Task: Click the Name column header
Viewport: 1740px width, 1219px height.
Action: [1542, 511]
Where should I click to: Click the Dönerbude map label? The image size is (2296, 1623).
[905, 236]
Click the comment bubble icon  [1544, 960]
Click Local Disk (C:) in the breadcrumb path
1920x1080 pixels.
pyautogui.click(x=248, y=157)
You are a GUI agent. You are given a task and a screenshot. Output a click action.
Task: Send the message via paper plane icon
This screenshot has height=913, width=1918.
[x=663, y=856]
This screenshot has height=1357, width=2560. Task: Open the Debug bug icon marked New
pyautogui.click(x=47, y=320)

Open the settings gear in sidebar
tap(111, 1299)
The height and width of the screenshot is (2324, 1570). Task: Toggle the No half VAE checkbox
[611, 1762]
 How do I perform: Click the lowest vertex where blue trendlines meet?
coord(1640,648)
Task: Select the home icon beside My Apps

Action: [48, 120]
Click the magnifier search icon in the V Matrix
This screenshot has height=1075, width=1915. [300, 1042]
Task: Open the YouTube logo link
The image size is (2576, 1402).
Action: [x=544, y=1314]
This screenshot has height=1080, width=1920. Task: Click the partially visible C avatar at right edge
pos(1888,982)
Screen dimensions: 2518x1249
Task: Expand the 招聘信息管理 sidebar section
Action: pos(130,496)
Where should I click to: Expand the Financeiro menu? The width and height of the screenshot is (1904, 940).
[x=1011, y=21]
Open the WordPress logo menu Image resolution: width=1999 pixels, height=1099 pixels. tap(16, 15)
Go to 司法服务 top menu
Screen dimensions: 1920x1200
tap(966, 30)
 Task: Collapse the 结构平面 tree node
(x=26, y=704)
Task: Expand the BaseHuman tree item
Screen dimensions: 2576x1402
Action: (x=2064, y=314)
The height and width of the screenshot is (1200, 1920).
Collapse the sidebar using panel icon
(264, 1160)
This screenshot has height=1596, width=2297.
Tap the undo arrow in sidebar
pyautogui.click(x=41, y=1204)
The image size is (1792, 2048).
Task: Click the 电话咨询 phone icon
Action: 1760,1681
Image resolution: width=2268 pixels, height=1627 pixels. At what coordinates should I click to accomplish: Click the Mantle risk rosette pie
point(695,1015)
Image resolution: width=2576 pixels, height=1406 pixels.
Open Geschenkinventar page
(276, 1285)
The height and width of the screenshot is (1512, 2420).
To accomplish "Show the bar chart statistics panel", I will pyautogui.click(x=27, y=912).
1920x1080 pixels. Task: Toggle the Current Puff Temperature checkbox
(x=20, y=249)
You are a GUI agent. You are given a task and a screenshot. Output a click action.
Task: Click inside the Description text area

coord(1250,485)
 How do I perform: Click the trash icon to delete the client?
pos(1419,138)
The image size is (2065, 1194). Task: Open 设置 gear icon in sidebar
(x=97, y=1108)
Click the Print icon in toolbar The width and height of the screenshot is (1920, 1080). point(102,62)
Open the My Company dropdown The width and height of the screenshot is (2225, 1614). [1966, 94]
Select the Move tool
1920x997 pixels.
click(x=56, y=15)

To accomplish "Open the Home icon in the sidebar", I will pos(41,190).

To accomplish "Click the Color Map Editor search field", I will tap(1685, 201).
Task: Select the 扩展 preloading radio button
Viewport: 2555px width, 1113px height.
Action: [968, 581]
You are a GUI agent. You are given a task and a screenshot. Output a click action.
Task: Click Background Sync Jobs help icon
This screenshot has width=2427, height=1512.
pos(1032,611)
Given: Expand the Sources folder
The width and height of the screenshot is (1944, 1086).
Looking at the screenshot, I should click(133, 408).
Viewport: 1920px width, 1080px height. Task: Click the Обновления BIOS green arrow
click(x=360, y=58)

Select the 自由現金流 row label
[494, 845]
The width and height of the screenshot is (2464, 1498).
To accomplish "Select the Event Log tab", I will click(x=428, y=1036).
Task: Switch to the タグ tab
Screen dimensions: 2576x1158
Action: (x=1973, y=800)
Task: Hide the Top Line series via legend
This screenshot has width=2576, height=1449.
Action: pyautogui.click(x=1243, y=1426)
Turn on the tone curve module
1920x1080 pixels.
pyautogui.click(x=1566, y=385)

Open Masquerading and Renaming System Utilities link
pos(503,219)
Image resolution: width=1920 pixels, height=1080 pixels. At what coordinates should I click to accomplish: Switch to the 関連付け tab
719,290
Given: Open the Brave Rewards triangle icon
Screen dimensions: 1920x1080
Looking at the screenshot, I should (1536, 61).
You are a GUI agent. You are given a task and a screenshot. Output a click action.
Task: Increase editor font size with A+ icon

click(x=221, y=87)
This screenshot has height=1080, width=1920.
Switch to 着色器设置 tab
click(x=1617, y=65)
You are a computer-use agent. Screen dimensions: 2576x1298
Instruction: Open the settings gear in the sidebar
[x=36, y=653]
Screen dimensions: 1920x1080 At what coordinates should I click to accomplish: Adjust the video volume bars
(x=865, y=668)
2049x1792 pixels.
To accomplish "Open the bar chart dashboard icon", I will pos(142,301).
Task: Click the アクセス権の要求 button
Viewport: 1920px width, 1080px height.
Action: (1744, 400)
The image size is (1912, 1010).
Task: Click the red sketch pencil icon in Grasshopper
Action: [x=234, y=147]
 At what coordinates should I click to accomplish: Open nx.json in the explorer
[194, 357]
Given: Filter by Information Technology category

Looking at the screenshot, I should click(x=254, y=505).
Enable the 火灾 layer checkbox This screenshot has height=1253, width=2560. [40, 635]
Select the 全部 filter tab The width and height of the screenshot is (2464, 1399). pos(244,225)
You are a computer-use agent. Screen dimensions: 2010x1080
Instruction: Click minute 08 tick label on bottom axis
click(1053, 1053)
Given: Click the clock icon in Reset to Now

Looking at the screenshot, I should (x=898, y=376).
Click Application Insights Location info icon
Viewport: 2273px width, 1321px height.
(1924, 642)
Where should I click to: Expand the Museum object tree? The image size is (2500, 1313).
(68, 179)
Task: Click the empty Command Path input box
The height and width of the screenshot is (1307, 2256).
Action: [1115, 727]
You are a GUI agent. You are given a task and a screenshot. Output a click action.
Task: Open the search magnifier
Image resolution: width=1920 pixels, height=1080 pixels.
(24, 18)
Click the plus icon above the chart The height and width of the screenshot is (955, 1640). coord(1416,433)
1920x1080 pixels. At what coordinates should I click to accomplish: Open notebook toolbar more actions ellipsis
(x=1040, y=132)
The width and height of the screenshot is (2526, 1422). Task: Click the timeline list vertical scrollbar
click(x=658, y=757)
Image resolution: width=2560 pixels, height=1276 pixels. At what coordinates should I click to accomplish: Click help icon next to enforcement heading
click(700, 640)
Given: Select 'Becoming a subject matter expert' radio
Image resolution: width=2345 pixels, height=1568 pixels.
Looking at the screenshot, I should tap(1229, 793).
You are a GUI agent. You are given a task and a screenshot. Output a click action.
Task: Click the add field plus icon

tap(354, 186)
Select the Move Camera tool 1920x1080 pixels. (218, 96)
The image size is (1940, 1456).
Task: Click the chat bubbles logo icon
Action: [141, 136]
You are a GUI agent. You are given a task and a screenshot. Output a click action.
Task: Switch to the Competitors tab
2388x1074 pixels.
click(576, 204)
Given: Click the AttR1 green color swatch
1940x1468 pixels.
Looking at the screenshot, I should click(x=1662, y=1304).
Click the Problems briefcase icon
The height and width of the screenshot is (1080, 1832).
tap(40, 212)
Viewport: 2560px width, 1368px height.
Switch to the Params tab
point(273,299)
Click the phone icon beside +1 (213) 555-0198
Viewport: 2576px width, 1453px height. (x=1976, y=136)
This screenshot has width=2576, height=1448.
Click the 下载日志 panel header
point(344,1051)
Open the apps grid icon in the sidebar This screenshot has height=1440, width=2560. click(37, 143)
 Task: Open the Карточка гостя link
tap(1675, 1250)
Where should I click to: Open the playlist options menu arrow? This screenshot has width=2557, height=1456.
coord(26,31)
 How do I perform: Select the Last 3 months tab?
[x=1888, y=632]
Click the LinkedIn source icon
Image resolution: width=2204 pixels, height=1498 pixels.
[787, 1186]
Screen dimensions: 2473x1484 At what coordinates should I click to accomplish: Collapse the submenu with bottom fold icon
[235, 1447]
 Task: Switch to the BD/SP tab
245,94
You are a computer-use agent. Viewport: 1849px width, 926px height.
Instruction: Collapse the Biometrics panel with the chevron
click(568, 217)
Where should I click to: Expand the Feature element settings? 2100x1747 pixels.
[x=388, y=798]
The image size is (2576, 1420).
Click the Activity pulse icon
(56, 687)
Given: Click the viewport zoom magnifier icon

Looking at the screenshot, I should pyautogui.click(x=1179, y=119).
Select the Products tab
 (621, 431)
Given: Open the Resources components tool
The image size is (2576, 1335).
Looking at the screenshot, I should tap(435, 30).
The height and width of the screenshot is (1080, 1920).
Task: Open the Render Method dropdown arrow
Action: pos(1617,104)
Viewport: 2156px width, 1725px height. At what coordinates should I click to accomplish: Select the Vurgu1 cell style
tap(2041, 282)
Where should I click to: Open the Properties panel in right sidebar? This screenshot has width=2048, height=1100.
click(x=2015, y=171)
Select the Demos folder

To do:
In the entries above, restate word for word the lines between the one holding "Screen dimensions: 2473x1484" and the one holding "Given: Open the Resources components tool", inclusive, and nothing besides.

Answer space:
Screen dimensions: 2473x1484 At what coordinates should I click to accomplish: Collapse the submenu with bottom fold icon
[235, 1447]
 Task: Switch to the BD/SP tab
245,94
You are a computer-use agent. Viewport: 1849px width, 926px height.
Instruction: Collapse the Biometrics panel with the chevron
click(568, 217)
Where should I click to: Expand the Feature element settings? 2100x1747 pixels.
[x=388, y=798]
The image size is (2576, 1420).
Click the Activity pulse icon
(56, 687)
Given: Click the viewport zoom magnifier icon

Looking at the screenshot, I should pyautogui.click(x=1179, y=119).
Select the Products tab
 (621, 431)
Given: Open the Resources components tool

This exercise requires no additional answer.